GOAL OF THE EXERCISE: Can you write the next part of the Eldritch Chrome book review, picking up after its final sentence?

BEGIN DOCUMENT TEXT

Book Report- Eldritch Chrome

Eldritch Chrome- Review by Keeper Murph

Eldritch Chrome is another wonderful anthology of mythos weird fiction from editor Brian Sammons, this time paired with Glynn Owen Barrass. I’ve read most of Mr. Sammons’ anthologies, maybe all of them now, and I have come to expect nothing less than perfection from him. This book is no different. The stories presented are all on target with the premise of presenting a future Lovecraftian horror.

The stories themselves are each wonderful stories and as I go through each below, I might seem like I am being somewhat insincere to other people who might read this review and are looking to possibly purchase the book by saying everything is great. This is unintentional. The stories are all really good. If there did happen to be a single story in here that felt out of place, detracted from the whole, or dare I say it was bad in general, I would have said so.

END DOCUMENT TEXT
BEGIN SUPPLIED DATA

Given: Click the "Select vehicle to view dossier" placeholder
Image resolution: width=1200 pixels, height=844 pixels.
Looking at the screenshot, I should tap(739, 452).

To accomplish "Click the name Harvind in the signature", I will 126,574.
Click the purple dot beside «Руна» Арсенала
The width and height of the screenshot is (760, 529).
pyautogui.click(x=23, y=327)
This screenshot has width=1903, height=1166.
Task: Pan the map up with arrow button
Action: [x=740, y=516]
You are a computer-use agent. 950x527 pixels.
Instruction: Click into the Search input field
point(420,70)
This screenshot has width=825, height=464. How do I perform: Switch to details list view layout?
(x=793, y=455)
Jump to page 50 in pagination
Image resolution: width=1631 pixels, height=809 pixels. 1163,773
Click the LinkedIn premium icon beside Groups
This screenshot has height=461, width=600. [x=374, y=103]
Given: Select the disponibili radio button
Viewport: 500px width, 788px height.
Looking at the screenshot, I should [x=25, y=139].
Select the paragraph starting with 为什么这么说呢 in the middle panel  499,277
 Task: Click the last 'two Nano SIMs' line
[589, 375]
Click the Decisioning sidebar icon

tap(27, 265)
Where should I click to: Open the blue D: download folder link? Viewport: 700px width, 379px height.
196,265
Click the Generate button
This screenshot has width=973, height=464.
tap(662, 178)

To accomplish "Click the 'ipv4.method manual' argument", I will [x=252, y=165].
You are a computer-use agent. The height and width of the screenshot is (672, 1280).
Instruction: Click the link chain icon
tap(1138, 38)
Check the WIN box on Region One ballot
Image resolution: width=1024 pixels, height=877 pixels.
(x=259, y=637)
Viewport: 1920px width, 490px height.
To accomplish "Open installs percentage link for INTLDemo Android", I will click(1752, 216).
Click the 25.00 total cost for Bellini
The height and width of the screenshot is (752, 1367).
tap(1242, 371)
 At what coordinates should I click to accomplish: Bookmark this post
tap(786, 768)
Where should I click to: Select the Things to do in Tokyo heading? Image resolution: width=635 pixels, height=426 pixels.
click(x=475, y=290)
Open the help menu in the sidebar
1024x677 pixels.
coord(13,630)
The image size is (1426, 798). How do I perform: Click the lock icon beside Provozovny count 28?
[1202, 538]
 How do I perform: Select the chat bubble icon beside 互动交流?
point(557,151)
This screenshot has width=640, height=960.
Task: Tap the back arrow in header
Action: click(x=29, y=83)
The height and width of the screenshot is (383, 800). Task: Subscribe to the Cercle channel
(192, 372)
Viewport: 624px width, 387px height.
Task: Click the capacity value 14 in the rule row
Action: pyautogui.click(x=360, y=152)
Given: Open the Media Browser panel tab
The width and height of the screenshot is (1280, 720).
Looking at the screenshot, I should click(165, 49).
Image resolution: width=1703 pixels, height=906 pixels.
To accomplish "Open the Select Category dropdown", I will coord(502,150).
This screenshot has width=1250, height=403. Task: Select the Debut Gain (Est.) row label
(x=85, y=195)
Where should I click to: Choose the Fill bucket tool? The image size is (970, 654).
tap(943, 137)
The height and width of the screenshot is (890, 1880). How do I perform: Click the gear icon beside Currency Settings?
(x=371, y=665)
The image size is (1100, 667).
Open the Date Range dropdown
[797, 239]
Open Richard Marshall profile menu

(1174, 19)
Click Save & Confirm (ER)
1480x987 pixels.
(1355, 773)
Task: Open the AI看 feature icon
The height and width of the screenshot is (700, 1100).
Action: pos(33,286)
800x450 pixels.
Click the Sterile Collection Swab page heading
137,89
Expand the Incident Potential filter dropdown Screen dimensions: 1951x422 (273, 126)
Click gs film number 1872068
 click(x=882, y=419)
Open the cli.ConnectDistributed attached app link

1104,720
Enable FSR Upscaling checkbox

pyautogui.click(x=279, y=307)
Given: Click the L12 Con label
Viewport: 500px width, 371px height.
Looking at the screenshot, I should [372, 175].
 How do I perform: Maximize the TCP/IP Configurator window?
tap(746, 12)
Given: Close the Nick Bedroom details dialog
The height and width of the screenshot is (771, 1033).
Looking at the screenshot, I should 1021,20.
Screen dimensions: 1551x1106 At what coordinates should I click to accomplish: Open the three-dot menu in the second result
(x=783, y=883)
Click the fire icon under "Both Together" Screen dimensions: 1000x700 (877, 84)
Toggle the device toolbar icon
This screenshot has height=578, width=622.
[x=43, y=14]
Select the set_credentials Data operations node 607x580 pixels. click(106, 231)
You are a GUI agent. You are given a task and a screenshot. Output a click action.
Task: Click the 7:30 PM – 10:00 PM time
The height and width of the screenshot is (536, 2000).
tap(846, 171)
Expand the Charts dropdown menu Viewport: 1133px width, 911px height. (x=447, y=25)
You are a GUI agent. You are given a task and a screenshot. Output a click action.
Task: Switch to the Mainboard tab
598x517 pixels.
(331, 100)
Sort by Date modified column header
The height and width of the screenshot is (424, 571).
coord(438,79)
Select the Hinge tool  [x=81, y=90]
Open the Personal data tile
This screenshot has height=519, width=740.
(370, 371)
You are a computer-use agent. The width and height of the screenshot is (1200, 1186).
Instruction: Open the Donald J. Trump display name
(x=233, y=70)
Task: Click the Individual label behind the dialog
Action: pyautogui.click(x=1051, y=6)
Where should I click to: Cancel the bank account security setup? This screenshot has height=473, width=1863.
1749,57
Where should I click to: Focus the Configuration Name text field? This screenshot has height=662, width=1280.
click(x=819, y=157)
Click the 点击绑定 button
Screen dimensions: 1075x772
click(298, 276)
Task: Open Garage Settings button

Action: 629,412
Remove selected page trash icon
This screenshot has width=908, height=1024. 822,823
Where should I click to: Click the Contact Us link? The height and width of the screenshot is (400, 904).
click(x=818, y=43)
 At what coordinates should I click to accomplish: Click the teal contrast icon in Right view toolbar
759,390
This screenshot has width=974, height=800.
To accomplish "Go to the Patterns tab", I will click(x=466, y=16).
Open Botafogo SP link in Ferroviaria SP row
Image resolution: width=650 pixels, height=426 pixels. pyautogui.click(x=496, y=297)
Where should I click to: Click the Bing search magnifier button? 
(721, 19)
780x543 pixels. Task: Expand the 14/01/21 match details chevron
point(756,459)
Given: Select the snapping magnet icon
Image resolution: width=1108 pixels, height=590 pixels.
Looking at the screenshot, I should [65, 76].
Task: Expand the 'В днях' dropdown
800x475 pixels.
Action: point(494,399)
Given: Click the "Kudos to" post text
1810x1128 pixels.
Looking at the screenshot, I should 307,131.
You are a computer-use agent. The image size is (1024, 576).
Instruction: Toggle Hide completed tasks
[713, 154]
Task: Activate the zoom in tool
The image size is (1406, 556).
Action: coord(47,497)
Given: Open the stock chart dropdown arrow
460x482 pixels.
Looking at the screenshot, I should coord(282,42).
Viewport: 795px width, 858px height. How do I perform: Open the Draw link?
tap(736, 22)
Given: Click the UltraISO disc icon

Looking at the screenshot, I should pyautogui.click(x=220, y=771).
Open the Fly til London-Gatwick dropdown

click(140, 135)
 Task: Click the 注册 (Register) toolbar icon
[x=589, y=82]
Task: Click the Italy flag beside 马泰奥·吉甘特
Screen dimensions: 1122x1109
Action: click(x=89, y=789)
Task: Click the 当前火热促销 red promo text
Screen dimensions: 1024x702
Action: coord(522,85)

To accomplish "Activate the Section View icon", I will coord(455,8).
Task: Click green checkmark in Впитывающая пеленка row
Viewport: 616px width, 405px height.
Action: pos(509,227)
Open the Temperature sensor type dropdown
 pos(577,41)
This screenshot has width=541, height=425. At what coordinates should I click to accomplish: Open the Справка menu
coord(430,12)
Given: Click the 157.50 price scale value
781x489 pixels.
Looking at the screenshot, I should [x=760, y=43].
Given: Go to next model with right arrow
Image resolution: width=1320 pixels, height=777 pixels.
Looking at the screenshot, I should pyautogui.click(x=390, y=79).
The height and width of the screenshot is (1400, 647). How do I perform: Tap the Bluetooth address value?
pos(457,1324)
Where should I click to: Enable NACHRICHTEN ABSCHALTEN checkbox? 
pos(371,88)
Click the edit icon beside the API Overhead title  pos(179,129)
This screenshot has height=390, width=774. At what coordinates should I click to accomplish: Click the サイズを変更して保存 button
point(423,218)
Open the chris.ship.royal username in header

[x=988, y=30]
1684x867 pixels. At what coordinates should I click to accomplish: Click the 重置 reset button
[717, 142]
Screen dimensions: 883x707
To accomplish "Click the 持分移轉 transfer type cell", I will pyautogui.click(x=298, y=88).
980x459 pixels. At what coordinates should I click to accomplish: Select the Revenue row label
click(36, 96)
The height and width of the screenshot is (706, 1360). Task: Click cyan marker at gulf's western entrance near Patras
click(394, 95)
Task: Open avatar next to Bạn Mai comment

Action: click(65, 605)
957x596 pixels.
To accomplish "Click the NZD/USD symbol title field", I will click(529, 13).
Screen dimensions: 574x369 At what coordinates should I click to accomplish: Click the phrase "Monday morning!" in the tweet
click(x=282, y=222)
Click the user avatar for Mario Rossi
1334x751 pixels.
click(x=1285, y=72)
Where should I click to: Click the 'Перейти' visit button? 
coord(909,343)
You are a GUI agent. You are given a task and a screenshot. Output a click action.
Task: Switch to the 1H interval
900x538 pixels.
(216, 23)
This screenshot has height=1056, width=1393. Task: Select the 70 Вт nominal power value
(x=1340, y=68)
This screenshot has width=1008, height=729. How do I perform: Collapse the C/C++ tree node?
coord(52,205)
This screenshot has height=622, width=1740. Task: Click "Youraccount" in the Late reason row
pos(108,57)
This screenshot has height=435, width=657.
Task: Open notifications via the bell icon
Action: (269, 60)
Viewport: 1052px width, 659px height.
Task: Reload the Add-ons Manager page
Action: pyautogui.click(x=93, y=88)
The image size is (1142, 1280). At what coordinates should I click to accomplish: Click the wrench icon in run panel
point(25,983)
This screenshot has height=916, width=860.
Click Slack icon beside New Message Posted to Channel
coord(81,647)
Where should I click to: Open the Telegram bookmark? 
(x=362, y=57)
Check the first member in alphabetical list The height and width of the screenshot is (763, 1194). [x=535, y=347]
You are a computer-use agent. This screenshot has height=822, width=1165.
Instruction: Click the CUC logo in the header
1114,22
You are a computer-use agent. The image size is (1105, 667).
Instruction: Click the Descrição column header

END SUPPLIED DATA

WRITTEN RESPONSE:
So, long story short, if you are a fan of the mythos and noir or sci-fi you must get this book. My hat goes off to co-editors Mr. Sammons and Mr. Barrass in presenting another excellent anthology.


“Obsolete, Absolute” by Robert M. Price

From one of the penultimate names in Lovecraftian circles comes this story set in a post-apocalyptic Earth after billions of the population was wiped out by an unknown virus. I won’t ruin anymore, but this is a good story to open the anthology, the tone of the story is very reminiscent of Lovecraft and thus Dr. Price’s many other weird tales. The tone does feel a bit out of place with the other stories in the book, but not so much as to detract from the whole. And don’t get me wrong this is a fantastic story.


“The Place that Cannot Be” by D.L. Snell

This story centers around a man and his cheating wife. Needless to say, there are quite a bit more to this story, but I am trying very hard not to ruin them for you. Let’s just say that things get fishy. Mr. Snell provides a very enjoyable story told from dual viewpoints, with a twist, which is a very interesting device that would not really work outside of weird fiction and sci-fi.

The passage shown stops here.